Data cleaning was performed independently using Python. The following tasks were completed:

  • Standardized column names
  • Ensured numeric integrity for numeric columns, coercing to numeric types and removing negative values
    • Converted date values (year, month, and day) and geospatial coordinates (longitude and latitude) columns to numeric types
    • Converted all columns representing counts of affected people to numeric types
  • Filtered and validated date columns:
    • Retained only valid date ranges:
      • Years between 1997 and 2025
      • Months between 1 and 12
      • Days between 1 and 31
  • Removed duplicate rows
  • Exported the cleaned dataset to a new CSV file for further analysis

The code for this data cleaning can be found in the cell below.

Code
import pandas as pd
import numpy as np
import re
import janitor 

# Load the dataset
df = pd.read_csv('../data/security_incidents.csv')
print(f"\nDataset shape: {df.shape}")
print(f"Number of missing values:\n{df.isna().sum()}")

# 1. Clean column names (similar to janitor in R)
df = df.clean_names()
print("Cleaned column names:")
print(df.columns.tolist())

# 2. Clean Year column - keep only 1997-2025 and convert to numeric
df['year'] = pd.to_numeric(df['year'], errors='coerce')
df = df[(df['year'] >= 1997) & (df['year'] <= 2025)]
df['year'] = df['year'].astype('int64')  # Convert to integer type
print(f"\nUnique years after cleaning: {sorted(df['year'].unique())}")

# 3. Clean Month column - keep only 1-12
df['month'] = pd.to_numeric(df['month'], errors='coerce')
df = df[(df['month'] >= 1) & (df['month'] <= 12)]
df['month'] = df['month'].astype('int64')
print(f"Unique months after cleaning: {sorted(df['month'].unique())}")

# 4. Clean Day column - keep only 1-31
df['day'] = pd.to_numeric(df['day'], errors='coerce')
df = df[(df['day'] >= 1) & (df['day'] <= 31)]
df['day'] = df['day'].astype('int64')
print(f"Day column range: {df['day'].min()} - {df['day'].max()}")

# 5. Clean rows with indices 10-30, ensure positive numeric values
if len(df.columns) > 30:
    for col in df.columns[10:30]:  # Python is 0-indexed, so 9:30 gives columns 9-29
        df[col] = pd.to_numeric(df[col], errors='coerce')
        df[col] = df[col].apply(lambda x: x if x >= 0 else np.nan)

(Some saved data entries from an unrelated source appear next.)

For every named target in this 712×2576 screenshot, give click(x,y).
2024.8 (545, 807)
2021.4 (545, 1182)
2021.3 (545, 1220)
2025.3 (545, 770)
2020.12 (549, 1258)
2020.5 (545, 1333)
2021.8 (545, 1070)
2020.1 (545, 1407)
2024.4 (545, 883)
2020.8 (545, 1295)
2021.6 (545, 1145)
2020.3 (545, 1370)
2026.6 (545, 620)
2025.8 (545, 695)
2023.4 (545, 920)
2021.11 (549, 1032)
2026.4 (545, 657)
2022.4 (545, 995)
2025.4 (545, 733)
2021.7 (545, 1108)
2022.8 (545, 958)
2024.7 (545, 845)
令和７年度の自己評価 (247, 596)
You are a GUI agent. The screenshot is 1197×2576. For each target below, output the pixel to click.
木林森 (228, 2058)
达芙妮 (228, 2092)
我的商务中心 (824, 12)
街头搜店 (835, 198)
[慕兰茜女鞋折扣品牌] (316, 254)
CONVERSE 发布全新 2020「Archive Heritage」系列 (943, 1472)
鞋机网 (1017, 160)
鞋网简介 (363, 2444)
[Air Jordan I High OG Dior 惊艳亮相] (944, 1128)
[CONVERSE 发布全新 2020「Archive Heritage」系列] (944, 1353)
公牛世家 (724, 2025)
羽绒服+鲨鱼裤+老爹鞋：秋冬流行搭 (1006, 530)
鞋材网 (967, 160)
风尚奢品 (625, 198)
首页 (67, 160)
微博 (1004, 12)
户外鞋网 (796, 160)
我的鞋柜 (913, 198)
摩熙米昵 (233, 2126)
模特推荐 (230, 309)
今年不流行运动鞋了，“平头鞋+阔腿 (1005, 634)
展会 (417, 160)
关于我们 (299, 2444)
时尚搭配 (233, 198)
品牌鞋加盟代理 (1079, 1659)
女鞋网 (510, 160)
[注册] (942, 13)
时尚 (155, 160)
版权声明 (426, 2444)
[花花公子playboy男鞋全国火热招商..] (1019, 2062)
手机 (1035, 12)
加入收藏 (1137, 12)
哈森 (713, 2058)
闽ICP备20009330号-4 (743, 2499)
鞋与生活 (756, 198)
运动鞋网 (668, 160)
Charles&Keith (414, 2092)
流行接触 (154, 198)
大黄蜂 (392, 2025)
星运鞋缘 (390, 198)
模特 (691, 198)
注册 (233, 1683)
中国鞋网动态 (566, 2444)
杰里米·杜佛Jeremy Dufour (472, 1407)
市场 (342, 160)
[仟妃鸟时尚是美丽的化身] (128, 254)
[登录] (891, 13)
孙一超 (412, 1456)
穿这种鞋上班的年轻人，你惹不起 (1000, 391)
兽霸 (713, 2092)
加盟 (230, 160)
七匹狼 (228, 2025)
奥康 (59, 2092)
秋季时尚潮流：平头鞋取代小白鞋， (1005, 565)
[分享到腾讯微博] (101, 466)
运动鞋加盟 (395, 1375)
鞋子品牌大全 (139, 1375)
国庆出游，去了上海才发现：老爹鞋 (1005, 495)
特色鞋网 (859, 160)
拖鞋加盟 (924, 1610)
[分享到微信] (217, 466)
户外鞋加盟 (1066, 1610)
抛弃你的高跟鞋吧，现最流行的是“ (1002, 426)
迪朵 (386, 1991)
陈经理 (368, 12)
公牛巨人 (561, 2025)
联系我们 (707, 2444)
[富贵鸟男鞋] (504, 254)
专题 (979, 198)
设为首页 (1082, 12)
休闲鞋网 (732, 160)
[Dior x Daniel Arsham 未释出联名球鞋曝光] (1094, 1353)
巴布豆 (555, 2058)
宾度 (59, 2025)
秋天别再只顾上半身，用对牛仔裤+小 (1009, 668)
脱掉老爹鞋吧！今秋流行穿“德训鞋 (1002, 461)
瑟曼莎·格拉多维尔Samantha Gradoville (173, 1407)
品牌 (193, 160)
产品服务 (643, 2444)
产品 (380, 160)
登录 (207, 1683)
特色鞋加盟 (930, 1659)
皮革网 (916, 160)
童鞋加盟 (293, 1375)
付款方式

# 6. Ensure Latitude and Longitude are numeric
df['latitude'] = pd.to_numeric(df['latitude'], errors='coerce')
df['longitude'] = pd.to_numeric(df['longitude'], errors='coerce')
print(f"\nLatitude range: {df['latitude'].min()} - {df['latitude'].max()}")
print(f"Longitude range: {df['longitude'].min()} - {df['longitude'].max()}")

# 7. Remove duplicates
original_count = len(df)
df = df.drop_duplicates()
new_count = len(df)
print(f"\nRemoved {original_count - new_count} duplicate rows")

# Final dataset summary
print(f"\nFinal dataset shape: {df.shape}")
print(f"Number of missing values:\n{df.isna().sum()}")

# Save cleaned dataset
df.to_csv('../data/cleaned_security_incidents.csv', index=False)
print("\nCleaned data saved to 'cleaned_data.csv'")

Tools, Packages, Methods

This project employed a range of coding tools and techniques to create an interactive storytelling experience. Custom HTML styling was used to design and enhance the homepage effects. The dynamic global map timeline was built using Plotly and choropleth mapping, while the interactive dashboard was also developed with Plotly. The interactive scatterplot was created using Altair. The entire project was implemented in Python, and all open-source code is available in the linked GitHub repository.